Eran las siete de la mañana, antes del desayuno, “mejor con el estómago vacio”, en una parte trasera del Orfanato de Santa Rosalía en Teiá Barcelona. Más de cuatro docenas de niños formados en filas permaneciamos mirando una sábana colgada de una cuerda. No era la Sábana Santa, por degracia, era la sábana de un compañero que se había orinado durante la noche.
La monja de la orden Franciscana, con su cofia, velo negro, el velo oscuro, el velo de la profesión, o velo de la consagración y cara irritada y desafiante nos explicaba que orinarse, era debido; a indolencia, ociosidad y pereza, era una falta grave. Era una situación para aquella religiosa molesta y embarazosa. Yo solo tenía cinco años. Los demás ni lo recuerdo ya que solo podíamos estar en el orfanato hasta los doce años.
Acto seguido hacía subir hasta la sabana al responsable de tamaña tropelía y era azotado en la espalda.
Las lagrimas, caían de nuestros ojos, otro miraban hacia otra parte, otros simplemente aguantaban el suplicio con cara de temor.
La primera lección de la mañana, luego ibamos a rezar. No creo que Dios tuviera mucho interés en nuestras oraciones. Para muchos de los que estuvimos allí hasta los doce años, fuimos siempre pasto de las de las caras irritadas, del odio y recor, hacía los niños, eramos en fin un dolor de cabeza para ellas unas religiosas, que no conocían el amor.
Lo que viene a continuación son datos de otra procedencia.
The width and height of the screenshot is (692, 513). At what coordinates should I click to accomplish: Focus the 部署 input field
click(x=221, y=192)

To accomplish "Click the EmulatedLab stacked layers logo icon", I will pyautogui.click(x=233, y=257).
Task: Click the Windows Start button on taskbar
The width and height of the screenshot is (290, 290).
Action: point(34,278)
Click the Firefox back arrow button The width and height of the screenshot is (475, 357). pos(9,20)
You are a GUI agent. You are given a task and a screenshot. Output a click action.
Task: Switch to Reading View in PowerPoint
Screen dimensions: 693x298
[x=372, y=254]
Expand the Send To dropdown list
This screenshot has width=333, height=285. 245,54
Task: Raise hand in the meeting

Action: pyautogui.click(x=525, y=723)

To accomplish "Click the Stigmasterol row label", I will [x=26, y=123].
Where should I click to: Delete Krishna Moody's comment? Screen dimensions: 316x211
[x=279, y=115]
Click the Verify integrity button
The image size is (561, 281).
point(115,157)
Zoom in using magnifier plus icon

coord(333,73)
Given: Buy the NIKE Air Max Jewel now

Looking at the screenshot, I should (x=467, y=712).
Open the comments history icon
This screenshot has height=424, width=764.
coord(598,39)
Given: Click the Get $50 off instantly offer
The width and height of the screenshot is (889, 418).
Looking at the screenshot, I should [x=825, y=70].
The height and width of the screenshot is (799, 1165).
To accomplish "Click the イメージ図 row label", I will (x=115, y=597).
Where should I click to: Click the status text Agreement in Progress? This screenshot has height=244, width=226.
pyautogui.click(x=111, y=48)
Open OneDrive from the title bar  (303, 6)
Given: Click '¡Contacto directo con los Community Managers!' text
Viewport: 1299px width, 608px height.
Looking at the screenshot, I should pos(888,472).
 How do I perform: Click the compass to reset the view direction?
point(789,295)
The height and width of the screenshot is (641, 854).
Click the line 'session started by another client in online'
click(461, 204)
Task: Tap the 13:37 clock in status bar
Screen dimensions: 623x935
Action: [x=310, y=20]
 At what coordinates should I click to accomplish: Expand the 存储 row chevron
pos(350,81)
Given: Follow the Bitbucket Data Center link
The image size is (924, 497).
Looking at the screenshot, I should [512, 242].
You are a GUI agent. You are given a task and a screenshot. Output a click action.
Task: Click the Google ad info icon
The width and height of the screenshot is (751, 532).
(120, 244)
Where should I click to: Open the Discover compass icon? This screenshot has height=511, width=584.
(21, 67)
Ni amaban a Cristo.
Yo de niño me peguntaba dónde está Dios, uno de mis compañeros algo mayor y el empollón de la clase me espetó en la cara. Dios a muerto.
Ese es mi recuerdo, desde entonces he persegudo con ahinco la sonrisa de cualquier niño. Ya que yo en mi niñez carecí de esa sonrisa.
El niño al que estaban azotando era mi hermano.